Electric vehicle maintenance may not be nearly as involved as what’s required to keep a traditional gas-powered automobile on the road, but you might be surprised by just how much crossover there is between the two systems. Even though they don’t require oil or fuel, electric vehicles (EVs) still use similar components as other cars and trucks for their non-driveline systems.
What does this mean for electric vehicle owners? Let’s take a look at three major maintenance items you’ll need to take care of to ensure trouble-free, battery-powered motoring.
Just like any other automobile, electric vehicle maintenance needs to take into account the gradual wear experienced by its braking system. The key word here is “gradual.” Since all EVs use a regenerative system to capture kinetic energy and transform it into electricity — which often relies on the resistance of the electric motors rather than the application of pads to slow down — it can take a very long time before pads have worn down to the point where they need to be replaced. This is especially true if you are a cautious driver who uses higher regeneration settings rather than regularly pushing the pedal to stop.
That being said, brake fluid is hygroscopic, which means it absorbs water over time. When this happens, it loses its ability to resist heat, which can lead to a soft pedal in an emergency stop situation. Fortunately, it’s easy enough to pull off a wheel and inspect your brake pads for wear, which should be done at least once a year. At the same time, pop the cap off the brake fluid reservoir and examine the fluid — it should be clear, with no odor and no debris floating in it. If the fluid is starting to darken or it smells burned, it’s time to replace it.

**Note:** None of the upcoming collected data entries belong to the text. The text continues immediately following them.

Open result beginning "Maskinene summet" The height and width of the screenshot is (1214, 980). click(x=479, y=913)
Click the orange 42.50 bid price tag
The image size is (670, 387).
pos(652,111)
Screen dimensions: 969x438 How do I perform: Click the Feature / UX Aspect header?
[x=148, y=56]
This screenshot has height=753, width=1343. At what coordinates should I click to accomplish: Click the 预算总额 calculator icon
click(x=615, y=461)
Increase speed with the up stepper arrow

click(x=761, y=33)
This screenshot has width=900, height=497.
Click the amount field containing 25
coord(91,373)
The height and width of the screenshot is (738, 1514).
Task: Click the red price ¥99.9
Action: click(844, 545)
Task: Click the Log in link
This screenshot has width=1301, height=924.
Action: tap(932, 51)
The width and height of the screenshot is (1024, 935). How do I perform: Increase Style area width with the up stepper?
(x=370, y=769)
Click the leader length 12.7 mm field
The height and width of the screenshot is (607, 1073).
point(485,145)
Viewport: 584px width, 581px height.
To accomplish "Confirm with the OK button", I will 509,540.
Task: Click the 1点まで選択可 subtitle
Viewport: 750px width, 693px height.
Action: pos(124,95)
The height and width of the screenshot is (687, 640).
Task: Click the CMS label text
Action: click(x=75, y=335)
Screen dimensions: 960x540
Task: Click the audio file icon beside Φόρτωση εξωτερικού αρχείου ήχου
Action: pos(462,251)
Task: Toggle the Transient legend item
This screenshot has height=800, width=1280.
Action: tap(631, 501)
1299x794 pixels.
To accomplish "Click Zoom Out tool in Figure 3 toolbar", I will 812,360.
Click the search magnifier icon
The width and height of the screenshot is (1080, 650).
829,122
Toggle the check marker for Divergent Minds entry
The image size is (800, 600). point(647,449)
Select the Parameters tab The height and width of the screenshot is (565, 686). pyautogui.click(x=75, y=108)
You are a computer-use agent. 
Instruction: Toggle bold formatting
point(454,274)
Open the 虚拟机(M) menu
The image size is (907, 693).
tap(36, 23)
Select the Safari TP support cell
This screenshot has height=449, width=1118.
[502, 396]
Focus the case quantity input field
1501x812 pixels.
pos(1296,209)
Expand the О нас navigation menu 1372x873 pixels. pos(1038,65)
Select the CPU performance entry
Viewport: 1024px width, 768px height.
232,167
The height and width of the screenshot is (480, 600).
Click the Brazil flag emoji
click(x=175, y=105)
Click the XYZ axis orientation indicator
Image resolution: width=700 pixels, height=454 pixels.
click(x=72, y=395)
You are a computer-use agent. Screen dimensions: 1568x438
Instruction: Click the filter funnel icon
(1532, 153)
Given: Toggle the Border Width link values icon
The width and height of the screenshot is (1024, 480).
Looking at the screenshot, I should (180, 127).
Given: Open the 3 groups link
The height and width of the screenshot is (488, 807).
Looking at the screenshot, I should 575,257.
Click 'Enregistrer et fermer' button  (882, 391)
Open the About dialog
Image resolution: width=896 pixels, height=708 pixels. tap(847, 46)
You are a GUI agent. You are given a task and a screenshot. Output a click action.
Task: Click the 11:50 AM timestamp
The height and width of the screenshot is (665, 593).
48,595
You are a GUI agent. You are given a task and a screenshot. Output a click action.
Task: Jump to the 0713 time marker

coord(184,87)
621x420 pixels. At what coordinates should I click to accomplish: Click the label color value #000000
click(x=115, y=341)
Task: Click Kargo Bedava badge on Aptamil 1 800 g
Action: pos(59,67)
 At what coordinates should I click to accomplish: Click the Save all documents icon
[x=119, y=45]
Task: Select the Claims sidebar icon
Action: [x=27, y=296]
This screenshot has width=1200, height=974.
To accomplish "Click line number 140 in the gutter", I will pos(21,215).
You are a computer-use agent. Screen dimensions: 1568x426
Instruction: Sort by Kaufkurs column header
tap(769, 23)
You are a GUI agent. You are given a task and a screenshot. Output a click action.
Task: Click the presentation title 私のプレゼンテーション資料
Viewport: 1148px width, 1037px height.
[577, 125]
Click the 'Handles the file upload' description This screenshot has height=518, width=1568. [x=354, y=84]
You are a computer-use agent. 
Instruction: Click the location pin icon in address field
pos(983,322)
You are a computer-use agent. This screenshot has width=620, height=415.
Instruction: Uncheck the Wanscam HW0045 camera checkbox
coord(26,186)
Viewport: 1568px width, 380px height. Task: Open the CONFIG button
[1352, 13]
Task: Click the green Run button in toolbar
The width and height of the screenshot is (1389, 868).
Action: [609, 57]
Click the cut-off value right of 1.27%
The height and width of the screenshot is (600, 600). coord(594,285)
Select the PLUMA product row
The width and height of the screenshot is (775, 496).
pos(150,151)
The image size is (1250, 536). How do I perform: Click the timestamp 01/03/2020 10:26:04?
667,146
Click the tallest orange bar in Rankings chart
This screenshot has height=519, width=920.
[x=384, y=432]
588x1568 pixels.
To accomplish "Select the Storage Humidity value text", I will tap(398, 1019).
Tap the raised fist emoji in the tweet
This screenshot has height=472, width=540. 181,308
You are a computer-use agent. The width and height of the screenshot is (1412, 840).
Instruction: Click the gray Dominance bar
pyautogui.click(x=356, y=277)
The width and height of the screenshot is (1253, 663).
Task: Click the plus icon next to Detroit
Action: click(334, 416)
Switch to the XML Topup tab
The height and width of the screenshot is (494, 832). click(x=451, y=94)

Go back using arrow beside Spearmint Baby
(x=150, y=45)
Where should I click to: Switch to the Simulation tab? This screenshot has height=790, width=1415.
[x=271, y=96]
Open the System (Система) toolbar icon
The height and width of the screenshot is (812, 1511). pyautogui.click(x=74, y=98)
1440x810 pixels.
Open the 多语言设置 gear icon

Electric cars usually ride on special low-rolling resistance tires, but they still undergo the same abuse as a gas-powered vehicle from daily driving. This means that regular tire inspections are an aspect of electric vehicle maintenance that you can’t avoid.
At least twice a year, typically with the changing of the seasons, make sure to look for any damage, cracking or dry rot, as well as uneven wear that could indicate a suspension alignment problem. You’ll also want to regularly rotate your tires to even out the normal wear that every car experiences.
Keeping a constant, healthy battery temperature is vital to ensuring your EV lasts as many years as possible while providing optimal performance and charge capacity, so you need to consider the manufacturer’s requirements for keeping the battery coolant fresh. Your owners manual will outline just how many miles, or how many years, you can go before taking care of this crucial aspect of electric vehicle maintenance.
EVs might offer a lower-maintenance driving option, but that doesn’t equate to a zero-maintenance option. Take care of your electric car, and it will take care of you. Neglect it, and you’ll run into the same problems you would with any vehicle.